Entries supplied: Begin

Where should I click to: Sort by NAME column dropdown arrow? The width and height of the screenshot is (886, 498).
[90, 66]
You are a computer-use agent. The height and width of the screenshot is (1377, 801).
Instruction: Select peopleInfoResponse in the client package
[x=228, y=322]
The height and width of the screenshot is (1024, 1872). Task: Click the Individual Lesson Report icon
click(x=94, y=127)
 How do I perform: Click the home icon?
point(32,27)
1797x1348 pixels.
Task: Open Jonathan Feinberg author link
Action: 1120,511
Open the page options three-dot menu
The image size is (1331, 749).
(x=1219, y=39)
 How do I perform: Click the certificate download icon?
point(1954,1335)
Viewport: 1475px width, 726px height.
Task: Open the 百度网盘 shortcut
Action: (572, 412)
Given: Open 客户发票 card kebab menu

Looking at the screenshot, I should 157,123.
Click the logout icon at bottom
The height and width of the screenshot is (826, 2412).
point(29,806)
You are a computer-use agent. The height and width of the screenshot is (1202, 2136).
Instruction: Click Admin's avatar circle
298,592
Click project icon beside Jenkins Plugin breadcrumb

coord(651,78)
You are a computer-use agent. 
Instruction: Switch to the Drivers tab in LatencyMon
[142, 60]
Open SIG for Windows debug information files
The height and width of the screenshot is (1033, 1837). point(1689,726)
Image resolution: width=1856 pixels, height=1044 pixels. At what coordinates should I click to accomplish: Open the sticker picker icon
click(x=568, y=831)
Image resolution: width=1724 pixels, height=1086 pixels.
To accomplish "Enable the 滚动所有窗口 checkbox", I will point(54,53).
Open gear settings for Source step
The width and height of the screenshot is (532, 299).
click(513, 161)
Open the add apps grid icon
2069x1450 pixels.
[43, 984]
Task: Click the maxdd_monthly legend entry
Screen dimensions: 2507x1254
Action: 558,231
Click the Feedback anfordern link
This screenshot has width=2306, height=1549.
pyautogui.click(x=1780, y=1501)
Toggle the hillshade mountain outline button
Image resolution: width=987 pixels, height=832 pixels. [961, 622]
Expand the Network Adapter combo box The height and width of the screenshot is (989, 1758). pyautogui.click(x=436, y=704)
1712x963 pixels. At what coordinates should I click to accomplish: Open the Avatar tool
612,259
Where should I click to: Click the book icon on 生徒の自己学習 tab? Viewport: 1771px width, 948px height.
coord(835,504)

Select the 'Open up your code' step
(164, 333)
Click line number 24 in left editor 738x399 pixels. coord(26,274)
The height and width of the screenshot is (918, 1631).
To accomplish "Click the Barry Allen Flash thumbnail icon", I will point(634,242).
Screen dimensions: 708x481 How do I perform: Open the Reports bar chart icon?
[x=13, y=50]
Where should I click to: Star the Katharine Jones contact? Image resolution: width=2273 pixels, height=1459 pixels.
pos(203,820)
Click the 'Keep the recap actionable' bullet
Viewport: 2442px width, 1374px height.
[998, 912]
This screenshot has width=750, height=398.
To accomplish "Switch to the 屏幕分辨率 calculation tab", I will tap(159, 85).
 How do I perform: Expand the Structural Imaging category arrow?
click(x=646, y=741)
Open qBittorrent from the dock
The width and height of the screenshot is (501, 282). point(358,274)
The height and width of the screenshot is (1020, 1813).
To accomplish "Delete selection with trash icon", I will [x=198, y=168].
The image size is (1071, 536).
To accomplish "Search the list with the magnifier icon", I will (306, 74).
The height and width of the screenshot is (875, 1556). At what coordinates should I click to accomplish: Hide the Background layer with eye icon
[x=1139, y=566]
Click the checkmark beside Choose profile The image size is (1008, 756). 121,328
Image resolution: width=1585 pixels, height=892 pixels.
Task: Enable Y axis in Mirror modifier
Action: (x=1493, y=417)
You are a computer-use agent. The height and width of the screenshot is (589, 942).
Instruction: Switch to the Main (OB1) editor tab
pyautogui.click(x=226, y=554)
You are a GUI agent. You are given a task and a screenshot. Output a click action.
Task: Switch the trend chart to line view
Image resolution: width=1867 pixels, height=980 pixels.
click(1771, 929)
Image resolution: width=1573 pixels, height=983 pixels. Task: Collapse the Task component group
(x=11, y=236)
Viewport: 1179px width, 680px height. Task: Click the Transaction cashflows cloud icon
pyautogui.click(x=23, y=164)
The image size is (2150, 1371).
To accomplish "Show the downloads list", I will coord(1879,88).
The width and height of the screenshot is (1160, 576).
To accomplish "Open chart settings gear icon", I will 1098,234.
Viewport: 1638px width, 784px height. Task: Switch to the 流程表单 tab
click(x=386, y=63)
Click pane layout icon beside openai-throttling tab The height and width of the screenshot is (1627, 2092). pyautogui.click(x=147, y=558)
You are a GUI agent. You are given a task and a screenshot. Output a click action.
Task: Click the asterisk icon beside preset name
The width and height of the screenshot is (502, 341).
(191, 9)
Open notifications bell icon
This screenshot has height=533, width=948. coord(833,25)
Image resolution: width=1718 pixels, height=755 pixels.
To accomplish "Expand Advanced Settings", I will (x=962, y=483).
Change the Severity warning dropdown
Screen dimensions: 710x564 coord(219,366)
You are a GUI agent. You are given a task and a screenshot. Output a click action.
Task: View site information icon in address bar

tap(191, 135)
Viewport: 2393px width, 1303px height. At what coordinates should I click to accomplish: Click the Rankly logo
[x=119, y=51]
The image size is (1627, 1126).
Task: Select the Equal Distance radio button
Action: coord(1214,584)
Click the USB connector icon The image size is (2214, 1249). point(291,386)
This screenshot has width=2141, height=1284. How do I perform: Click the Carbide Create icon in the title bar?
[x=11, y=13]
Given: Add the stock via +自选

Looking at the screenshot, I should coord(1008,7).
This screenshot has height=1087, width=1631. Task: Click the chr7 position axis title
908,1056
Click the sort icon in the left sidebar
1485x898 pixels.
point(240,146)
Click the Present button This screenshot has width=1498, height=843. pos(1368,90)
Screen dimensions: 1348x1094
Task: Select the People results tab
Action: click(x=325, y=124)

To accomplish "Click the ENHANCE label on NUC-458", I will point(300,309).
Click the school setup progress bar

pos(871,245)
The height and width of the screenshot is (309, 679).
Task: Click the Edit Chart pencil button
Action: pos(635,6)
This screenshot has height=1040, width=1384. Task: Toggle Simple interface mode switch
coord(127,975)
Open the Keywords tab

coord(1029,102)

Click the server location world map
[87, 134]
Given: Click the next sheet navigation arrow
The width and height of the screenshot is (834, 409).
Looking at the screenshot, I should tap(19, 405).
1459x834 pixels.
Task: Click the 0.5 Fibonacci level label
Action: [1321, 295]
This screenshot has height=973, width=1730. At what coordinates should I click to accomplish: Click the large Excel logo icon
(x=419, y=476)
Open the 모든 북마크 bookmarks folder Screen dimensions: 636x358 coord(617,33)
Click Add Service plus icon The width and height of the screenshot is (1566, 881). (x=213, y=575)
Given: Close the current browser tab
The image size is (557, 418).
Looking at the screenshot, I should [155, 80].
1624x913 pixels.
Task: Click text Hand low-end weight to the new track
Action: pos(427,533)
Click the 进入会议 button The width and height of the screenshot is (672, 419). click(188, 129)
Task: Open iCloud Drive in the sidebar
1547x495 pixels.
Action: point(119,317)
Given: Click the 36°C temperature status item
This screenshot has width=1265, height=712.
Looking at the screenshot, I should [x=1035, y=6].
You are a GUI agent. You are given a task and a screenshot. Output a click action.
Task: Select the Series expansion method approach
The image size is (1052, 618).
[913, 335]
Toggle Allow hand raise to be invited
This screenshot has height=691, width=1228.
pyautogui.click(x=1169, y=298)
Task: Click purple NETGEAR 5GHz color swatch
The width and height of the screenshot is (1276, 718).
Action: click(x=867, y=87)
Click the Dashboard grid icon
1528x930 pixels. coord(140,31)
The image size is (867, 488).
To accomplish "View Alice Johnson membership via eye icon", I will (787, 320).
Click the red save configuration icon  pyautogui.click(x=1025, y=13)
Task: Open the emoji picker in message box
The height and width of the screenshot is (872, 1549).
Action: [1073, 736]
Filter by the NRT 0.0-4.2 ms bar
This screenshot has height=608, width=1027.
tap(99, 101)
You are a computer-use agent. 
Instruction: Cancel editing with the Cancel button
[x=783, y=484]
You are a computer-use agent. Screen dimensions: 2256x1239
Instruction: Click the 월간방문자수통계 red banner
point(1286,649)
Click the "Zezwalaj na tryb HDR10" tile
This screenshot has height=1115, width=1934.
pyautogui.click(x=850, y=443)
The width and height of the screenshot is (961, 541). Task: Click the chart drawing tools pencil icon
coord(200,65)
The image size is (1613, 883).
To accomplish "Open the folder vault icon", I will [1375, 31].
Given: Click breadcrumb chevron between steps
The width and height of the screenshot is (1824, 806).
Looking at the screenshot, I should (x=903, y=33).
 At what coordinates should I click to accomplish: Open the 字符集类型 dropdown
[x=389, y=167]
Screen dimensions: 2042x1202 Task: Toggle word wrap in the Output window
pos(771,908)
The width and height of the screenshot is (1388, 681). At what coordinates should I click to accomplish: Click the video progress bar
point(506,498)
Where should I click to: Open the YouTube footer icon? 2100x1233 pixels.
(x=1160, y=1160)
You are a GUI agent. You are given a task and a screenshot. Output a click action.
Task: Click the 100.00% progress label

Entries supplied: End

● Aim of the exercise
The range runs from the line above containing "Open notifications bell icon" to the line containing "Open the 모든", inclusive. Restate those lines word for word and no others.

● Response
Open notifications bell icon
This screenshot has height=533, width=948. coord(833,25)
Image resolution: width=1718 pixels, height=755 pixels.
To accomplish "Expand Advanced Settings", I will (x=962, y=483).
Change the Severity warning dropdown
Screen dimensions: 710x564 coord(219,366)
You are a GUI agent. You are given a task and a screenshot. Output a click action.
Task: View site information icon in address bar

tap(191, 135)
Viewport: 2393px width, 1303px height. At what coordinates should I click to accomplish: Click the Rankly logo
[x=119, y=51]
The image size is (1627, 1126).
Task: Select the Equal Distance radio button
Action: coord(1214,584)
Click the USB connector icon The image size is (2214, 1249). point(291,386)
This screenshot has width=2141, height=1284. How do I perform: Click the Carbide Create icon in the title bar?
[x=11, y=13]
Given: Add the stock via +自选

Looking at the screenshot, I should coord(1008,7).
This screenshot has height=1087, width=1631. Task: Click the chr7 position axis title
908,1056
Click the sort icon in the left sidebar
1485x898 pixels.
point(240,146)
Click the Present button This screenshot has width=1498, height=843. pos(1368,90)
Screen dimensions: 1348x1094
Task: Select the People results tab
Action: click(x=325, y=124)

To accomplish "Click the ENHANCE label on NUC-458", I will point(300,309).
Click the school setup progress bar

pos(871,245)
The height and width of the screenshot is (309, 679).
Task: Click the Edit Chart pencil button
Action: pos(635,6)
This screenshot has height=1040, width=1384. Task: Toggle Simple interface mode switch
coord(127,975)
Open the Keywords tab

coord(1029,102)

Click the server location world map
[87, 134]
Given: Click the next sheet navigation arrow
The width and height of the screenshot is (834, 409).
Looking at the screenshot, I should tap(19, 405).
1459x834 pixels.
Task: Click the 0.5 Fibonacci level label
Action: [1321, 295]
This screenshot has height=973, width=1730. At what coordinates should I click to accomplish: Click the large Excel logo icon
(x=419, y=476)
Open the 모든 북마크 bookmarks folder Screen dimensions: 636x358 coord(617,33)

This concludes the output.